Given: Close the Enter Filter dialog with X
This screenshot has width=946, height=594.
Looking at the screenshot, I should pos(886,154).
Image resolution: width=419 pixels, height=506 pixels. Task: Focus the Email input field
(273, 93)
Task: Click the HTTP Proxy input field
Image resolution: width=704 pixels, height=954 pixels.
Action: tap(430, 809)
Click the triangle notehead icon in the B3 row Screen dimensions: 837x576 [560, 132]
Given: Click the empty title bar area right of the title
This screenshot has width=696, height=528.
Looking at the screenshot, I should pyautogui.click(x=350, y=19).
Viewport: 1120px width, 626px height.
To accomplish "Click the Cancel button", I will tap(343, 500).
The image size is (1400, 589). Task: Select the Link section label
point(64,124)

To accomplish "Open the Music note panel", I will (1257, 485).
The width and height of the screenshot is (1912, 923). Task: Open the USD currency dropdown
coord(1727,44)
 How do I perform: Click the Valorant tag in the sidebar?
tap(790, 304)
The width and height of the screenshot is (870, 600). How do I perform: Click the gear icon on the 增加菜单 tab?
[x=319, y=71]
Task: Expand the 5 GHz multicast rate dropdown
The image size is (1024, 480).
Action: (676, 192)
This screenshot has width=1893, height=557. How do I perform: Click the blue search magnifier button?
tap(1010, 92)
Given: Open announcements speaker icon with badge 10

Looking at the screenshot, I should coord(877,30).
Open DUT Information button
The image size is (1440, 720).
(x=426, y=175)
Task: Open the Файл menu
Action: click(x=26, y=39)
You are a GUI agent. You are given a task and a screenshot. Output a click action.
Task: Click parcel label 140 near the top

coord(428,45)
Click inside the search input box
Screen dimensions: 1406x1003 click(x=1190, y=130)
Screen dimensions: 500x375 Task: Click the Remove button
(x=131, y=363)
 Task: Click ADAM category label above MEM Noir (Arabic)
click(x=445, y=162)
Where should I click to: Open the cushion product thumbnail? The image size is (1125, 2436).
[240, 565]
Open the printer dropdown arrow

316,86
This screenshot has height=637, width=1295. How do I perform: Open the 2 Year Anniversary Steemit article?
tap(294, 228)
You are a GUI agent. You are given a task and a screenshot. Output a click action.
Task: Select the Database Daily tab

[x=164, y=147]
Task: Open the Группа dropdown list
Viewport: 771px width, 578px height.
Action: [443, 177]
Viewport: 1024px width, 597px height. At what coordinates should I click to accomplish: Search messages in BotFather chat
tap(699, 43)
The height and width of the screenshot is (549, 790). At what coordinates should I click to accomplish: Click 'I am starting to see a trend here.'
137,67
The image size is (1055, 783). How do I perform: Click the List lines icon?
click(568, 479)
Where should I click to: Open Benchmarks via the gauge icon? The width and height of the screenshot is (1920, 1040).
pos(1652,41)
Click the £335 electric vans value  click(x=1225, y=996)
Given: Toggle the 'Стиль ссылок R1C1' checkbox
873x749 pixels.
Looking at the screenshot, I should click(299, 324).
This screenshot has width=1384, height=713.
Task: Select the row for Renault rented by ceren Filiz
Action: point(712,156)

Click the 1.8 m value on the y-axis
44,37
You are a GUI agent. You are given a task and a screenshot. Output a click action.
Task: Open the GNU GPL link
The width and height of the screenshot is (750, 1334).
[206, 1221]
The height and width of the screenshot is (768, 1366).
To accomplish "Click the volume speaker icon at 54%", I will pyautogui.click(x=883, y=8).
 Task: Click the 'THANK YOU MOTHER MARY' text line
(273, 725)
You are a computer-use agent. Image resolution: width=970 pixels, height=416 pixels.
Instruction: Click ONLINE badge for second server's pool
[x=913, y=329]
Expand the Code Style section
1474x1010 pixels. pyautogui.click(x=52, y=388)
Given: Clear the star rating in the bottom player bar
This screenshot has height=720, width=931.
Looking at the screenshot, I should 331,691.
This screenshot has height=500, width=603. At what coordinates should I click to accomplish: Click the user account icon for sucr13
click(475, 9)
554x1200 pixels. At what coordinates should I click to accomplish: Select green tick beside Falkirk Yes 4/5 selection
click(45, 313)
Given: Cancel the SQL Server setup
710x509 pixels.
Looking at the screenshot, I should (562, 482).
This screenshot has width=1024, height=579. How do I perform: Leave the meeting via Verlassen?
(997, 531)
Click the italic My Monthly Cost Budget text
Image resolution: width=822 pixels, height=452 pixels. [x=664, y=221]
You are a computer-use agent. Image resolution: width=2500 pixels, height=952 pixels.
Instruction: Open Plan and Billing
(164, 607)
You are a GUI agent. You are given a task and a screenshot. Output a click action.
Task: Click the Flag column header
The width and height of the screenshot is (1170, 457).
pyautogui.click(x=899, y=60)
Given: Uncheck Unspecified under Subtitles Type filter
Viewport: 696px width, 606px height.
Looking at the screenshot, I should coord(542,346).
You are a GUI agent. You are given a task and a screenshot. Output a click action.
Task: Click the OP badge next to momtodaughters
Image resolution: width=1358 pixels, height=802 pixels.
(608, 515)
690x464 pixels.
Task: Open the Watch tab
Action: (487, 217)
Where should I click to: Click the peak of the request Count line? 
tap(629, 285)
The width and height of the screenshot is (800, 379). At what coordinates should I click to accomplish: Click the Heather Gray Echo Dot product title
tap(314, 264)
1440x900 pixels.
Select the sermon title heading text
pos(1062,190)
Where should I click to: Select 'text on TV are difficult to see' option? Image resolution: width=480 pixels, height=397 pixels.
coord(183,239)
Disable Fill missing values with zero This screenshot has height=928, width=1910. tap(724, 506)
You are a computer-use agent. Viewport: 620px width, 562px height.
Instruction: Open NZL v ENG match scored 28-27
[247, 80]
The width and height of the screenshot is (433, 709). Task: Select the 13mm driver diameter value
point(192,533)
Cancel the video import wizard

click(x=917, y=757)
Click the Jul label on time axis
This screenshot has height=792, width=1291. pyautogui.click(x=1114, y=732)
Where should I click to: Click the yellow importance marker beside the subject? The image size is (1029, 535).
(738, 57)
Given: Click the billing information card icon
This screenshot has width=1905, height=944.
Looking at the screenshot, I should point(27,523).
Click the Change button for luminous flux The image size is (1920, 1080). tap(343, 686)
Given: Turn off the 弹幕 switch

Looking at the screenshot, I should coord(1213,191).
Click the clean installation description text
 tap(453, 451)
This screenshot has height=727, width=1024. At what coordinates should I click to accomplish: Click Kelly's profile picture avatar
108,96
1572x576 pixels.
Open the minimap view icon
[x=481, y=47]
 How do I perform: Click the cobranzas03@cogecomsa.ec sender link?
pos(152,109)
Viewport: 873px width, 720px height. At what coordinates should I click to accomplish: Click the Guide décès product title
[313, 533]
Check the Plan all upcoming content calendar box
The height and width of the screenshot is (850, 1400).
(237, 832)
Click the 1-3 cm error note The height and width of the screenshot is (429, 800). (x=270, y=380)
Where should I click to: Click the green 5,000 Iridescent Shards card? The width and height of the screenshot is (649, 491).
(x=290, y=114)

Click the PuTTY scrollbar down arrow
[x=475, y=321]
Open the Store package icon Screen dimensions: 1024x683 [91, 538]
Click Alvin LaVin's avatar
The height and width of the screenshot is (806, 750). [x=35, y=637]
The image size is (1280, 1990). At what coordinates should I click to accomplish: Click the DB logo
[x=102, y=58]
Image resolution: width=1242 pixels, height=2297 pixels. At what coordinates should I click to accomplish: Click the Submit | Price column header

* [Task statement]:
Using the listing above, show each line holding the string "header".

* [Answer to the problem]:
Task: Click the Flag column header
Image resolution: width=1242 pixels, height=2297 pixels. At what coordinates should I click to accomplish: Click the Submit | Price column header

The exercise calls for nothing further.